Argomenti
Ci sono argomenti importanti per la filosofia rock. Qui ne citiamo alcuni da intendere come coordinate di riferimento. Da tenere presente: in filosofia, ogni parola può avere accezioni differenti passando da autore ad autore. Il bello (ma anche una delle difficoltà) della filosofia è proprio la libertà di interpretare e valutare le cose del mondo (e le parole usate per indicarle), talvolta rompendo schemi lungamente consolidati, forzando la semantica e infrangendo consuetudini linguistiche.
CONSENSUS
Il concetto qui associato al termine latino “consensus” è quello di “accettazione” (inglese: “acceptance”).
Fra gli argomenti di una solida filosofia di vita, l’accettazione è importante, ma deve essere chiarita bene a scanso di equivoci. Non pare, infatti, di ravvisare in Socrate (così come negli stoici successivi) una tendenza ad accettare remissivamente le cose come stanno. Anzi, il pensiero filosofico è per sua essenza “critico” e nasce proprio in opposizione alle convenzioni più banali e superficiali. Pertanto, occorre interpretare il concetto di “consensus” non come omologazione e conformismo (atteggiamenti avversati con fierezza anche dal rock autentico). Non si tratta nemmeno di una condotta passiva, arrendevole e supina dinanzi alle faccende del mondo. Si tratta, invece, di una sorta di “accettazione attiva”, consapevole, assertiva.

[Compito scritto 1]:
Indica se ciascuna affermazione concorda con il brano sulla filosofia rock, rispondendo sì o no e citando le parole del brano che lo stabiliscono: (a) in filosofia ogni parola ha lo stesso significato per tutti gli autori; (b) al termine latino "consensus" viene associato il concetto di accettazione; (c) il pensiero filosofico è per sua essenza critico.
[Compito scritto 2]:
Nel brano sulla filosofia rock, quale parola inglese corrisponde ad "accettazione"?
[Compito scritto 3]:
Riporta tutti gli aggettivi con cui il brano sulla filosofia rock descrive la condotta che il "consensus" non è.
I record non hanno alcun ruolo in questo lavoro.

[Dati forniti]:
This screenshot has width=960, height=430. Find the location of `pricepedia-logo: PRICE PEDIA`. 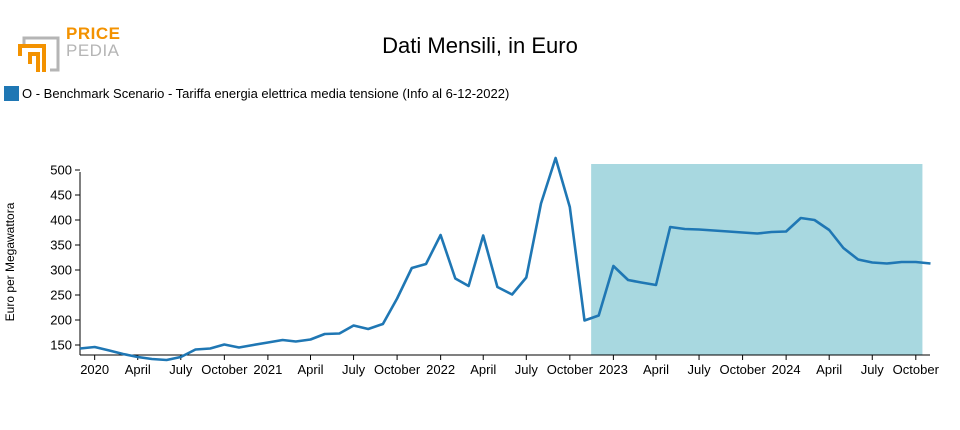

pricepedia-logo: PRICE PEDIA is located at coordinates (73, 48).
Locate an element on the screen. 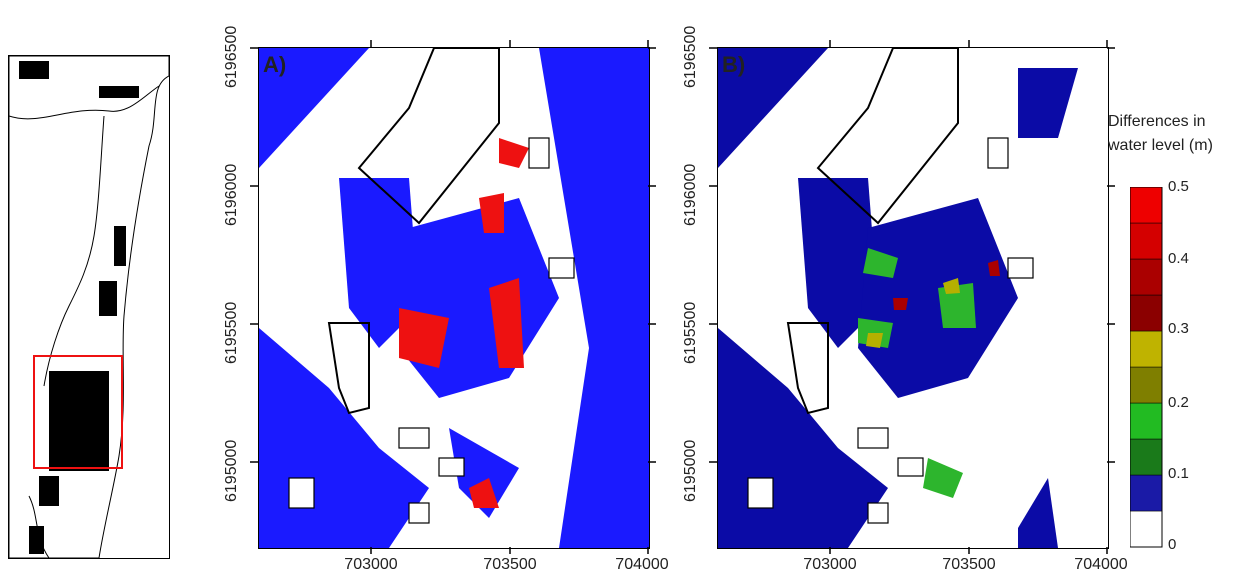 The width and height of the screenshot is (1255, 578). legend-colorbar is located at coordinates (1160, 370).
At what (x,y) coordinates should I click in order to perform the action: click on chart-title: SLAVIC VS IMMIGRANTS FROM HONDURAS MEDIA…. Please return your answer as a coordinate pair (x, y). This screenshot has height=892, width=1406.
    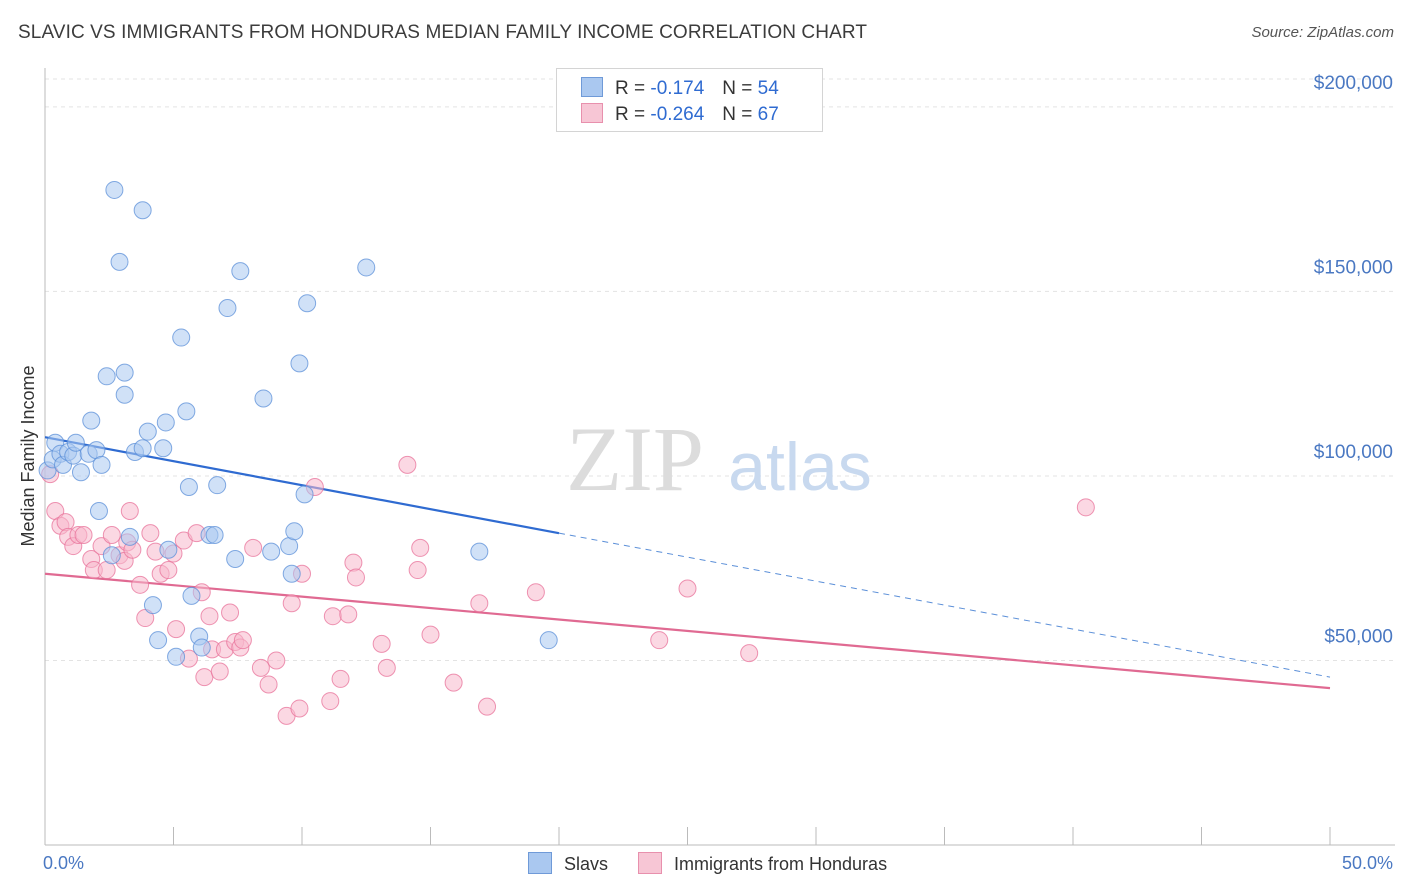
    Looking at the image, I should click on (443, 32).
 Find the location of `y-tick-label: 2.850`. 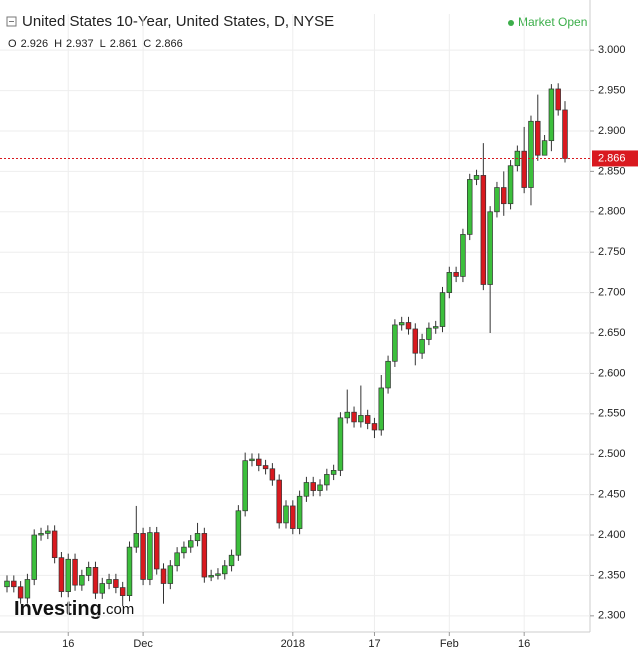

y-tick-label: 2.850 is located at coordinates (612, 171).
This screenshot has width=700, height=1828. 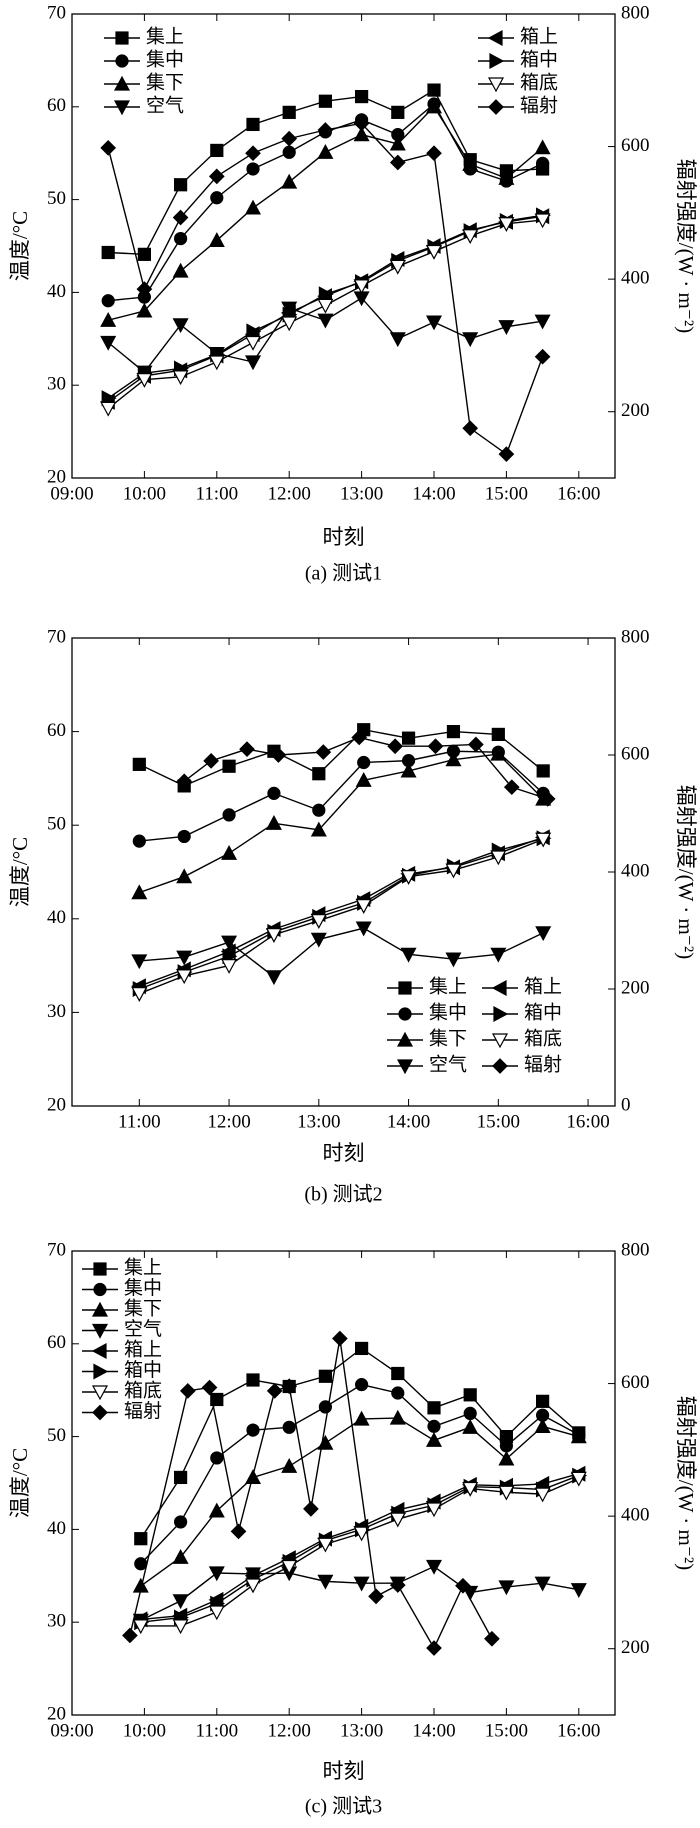 I want to click on legend-label: 箱上, so click(x=539, y=36).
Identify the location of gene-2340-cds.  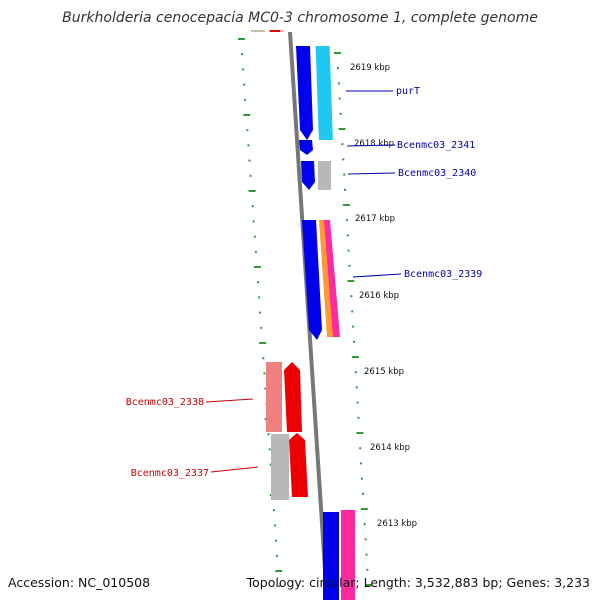
(308, 176).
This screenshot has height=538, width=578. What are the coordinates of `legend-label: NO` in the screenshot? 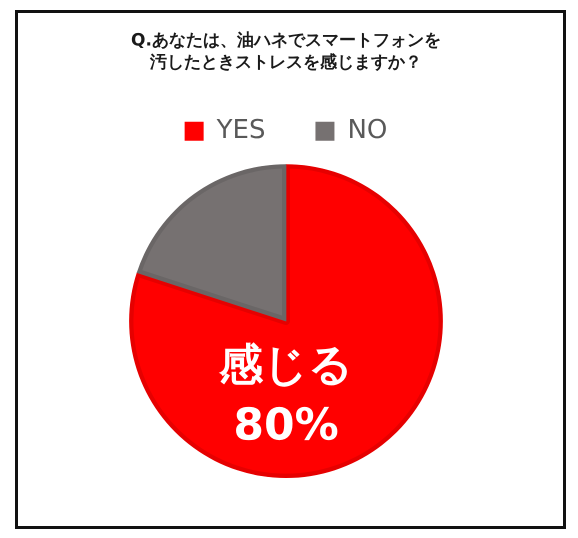 It's located at (368, 130).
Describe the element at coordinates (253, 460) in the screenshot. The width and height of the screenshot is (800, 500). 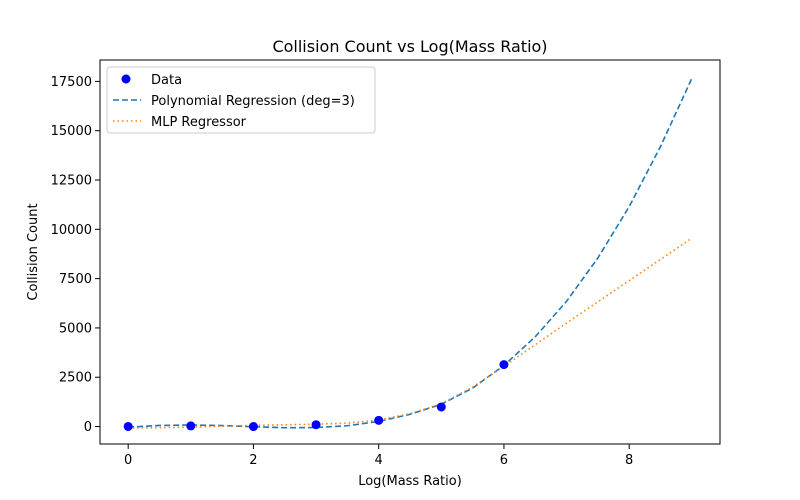
I see `x-tick-label: 2` at that location.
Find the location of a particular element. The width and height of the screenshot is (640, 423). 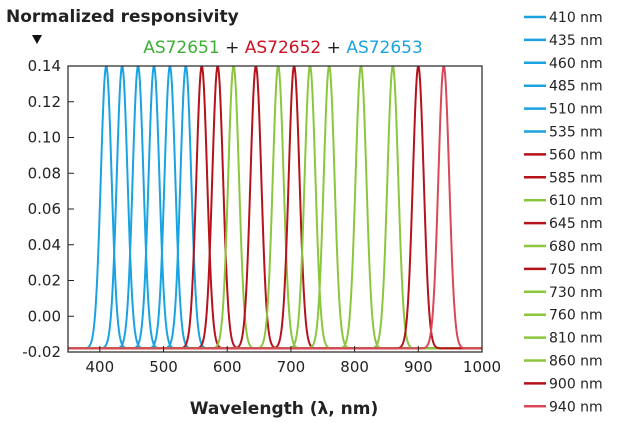

legend-label-705-nm: 705 nm is located at coordinates (576, 270).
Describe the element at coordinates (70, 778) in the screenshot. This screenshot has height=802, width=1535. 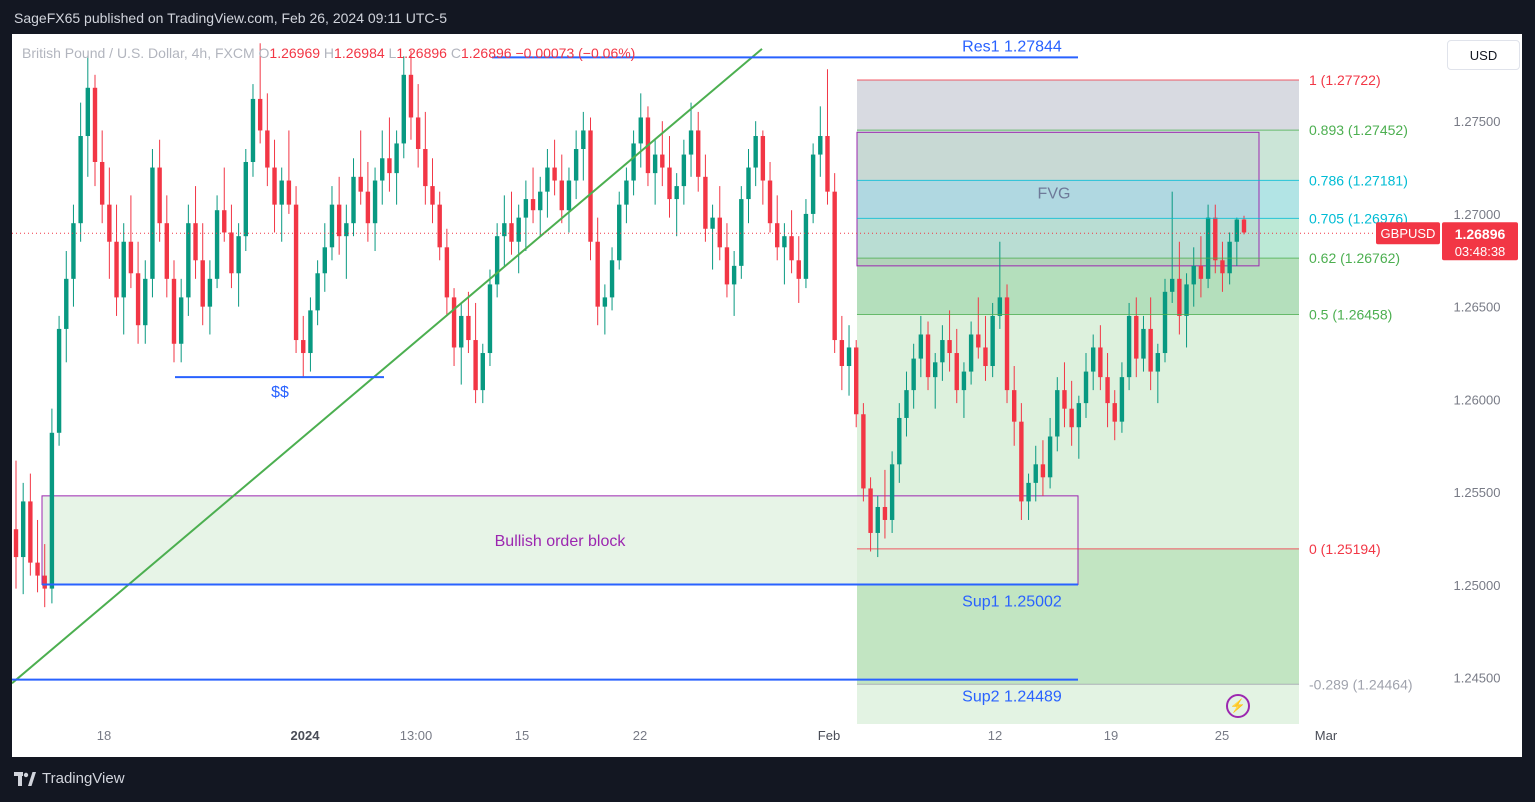
I see `tradingview-logo: TradingView` at that location.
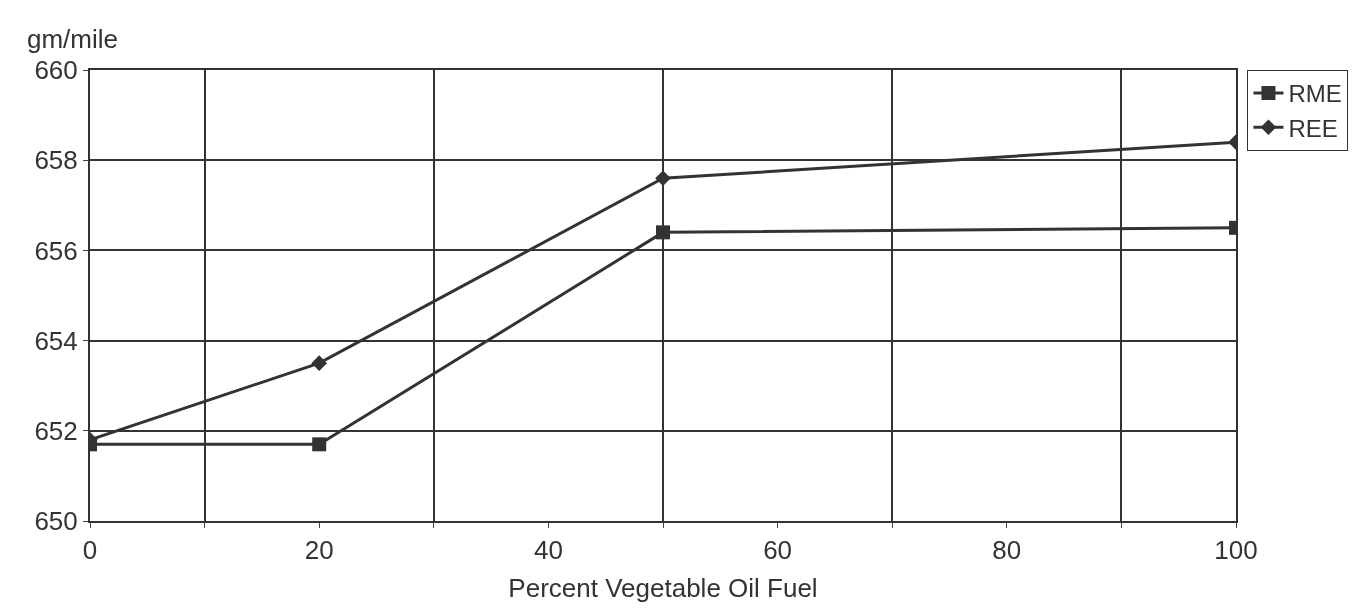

[Risposta 1]:
(a) No: «ogni parola può avere accezioni differenti passando da autore ad autore».
(b) Sì: «Il concetto qui associato al termine latino “consensus” è quello di “accettazione”».
(c) Sì: «il pensiero filosofico è per sua essenza “critico”».

[Risposta 2]:
"Acceptance".

[Risposta 3]:
Passiva, arrendevole, supina.